Material provided:
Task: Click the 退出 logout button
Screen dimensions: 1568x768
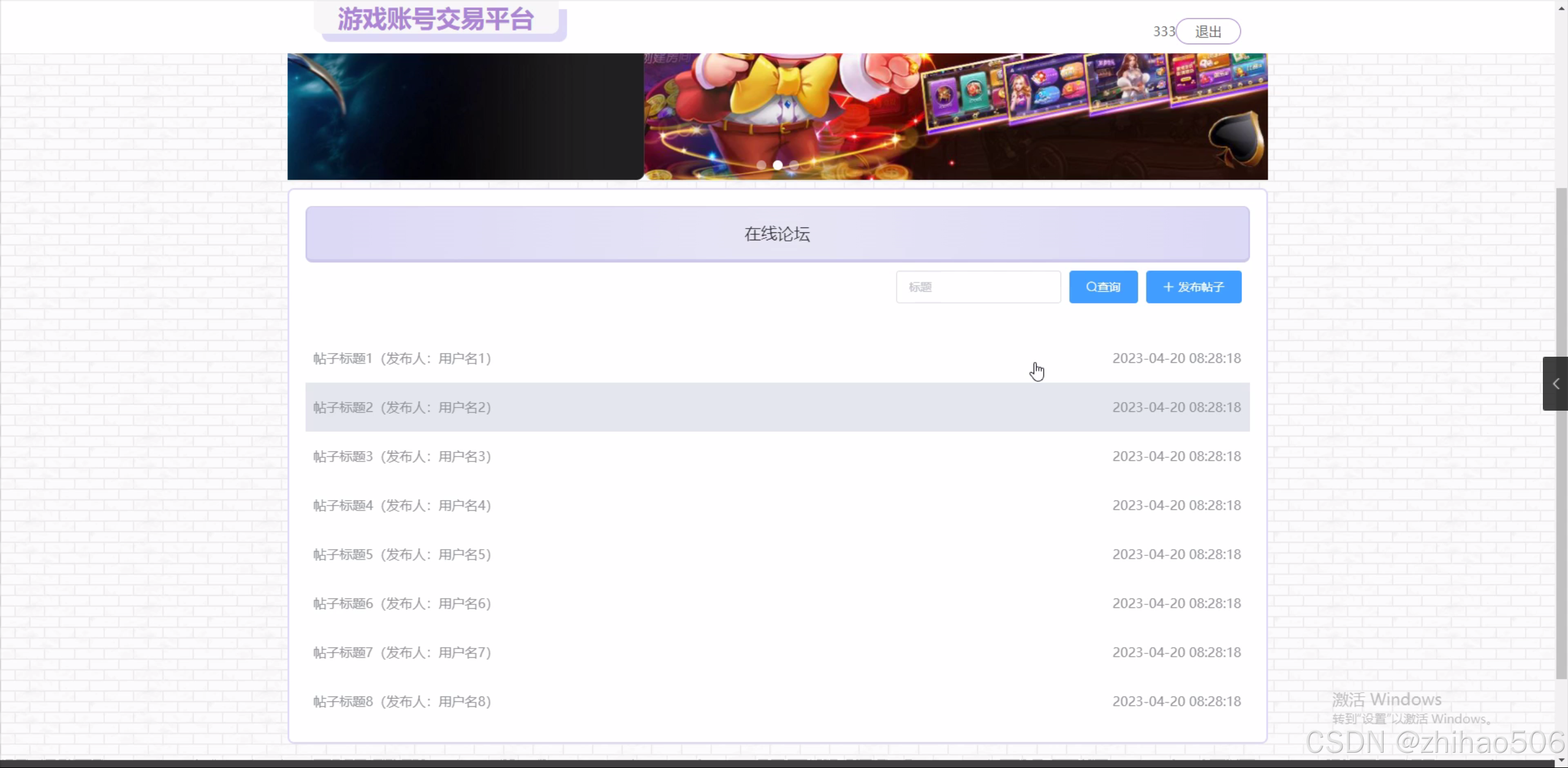Action: coord(1208,31)
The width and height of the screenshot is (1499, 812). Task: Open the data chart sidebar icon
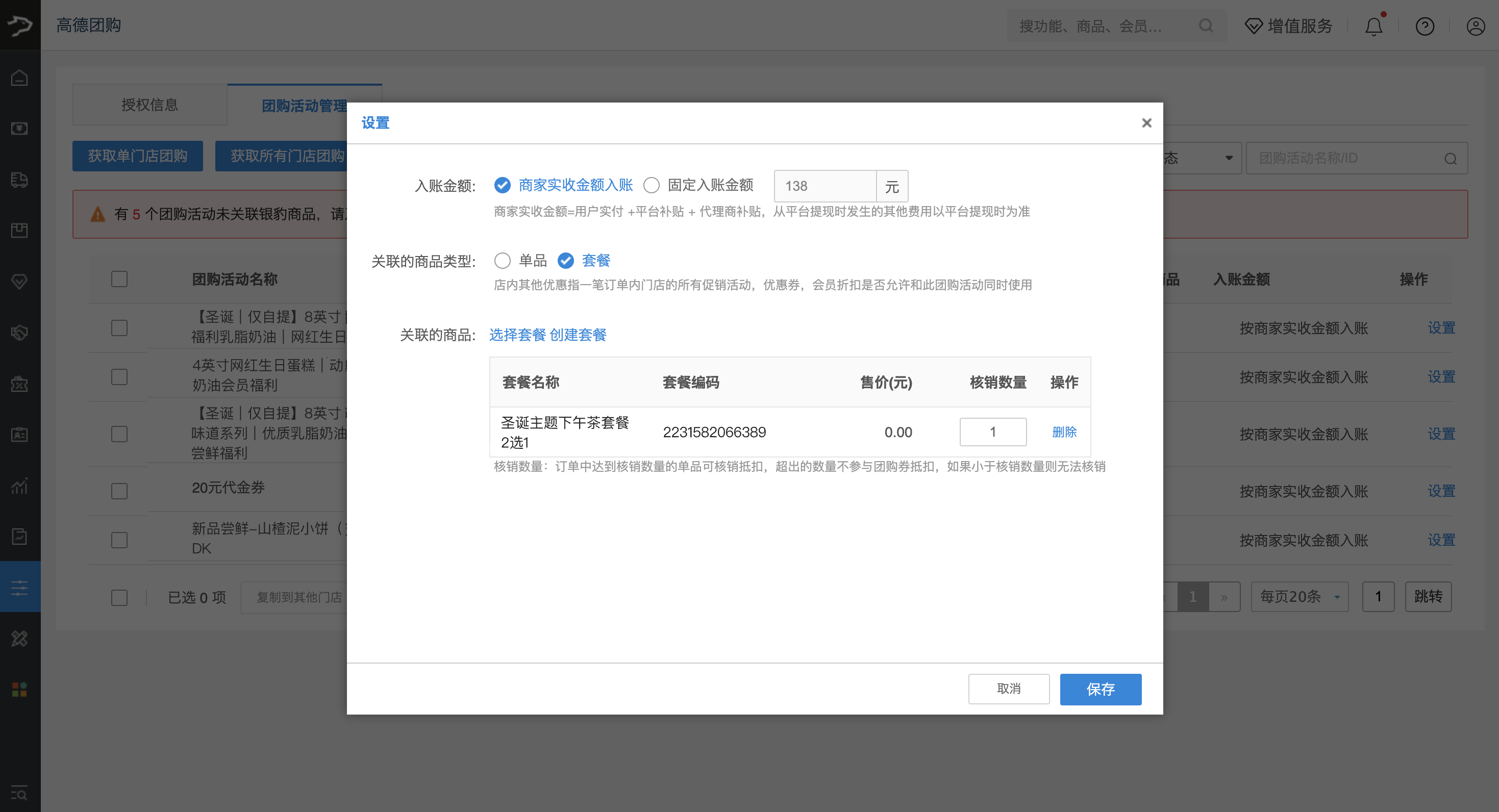(x=19, y=486)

Task prompt: If a picture appears in the data, omit it; transcribe all the rest exactly.

Finished exercise:
Task: Click the 退出 logout button
Screen dimensions: 1568x768
Action: coord(1208,31)
The width and height of the screenshot is (1499, 812). Task: Open the data chart sidebar icon
(x=19, y=486)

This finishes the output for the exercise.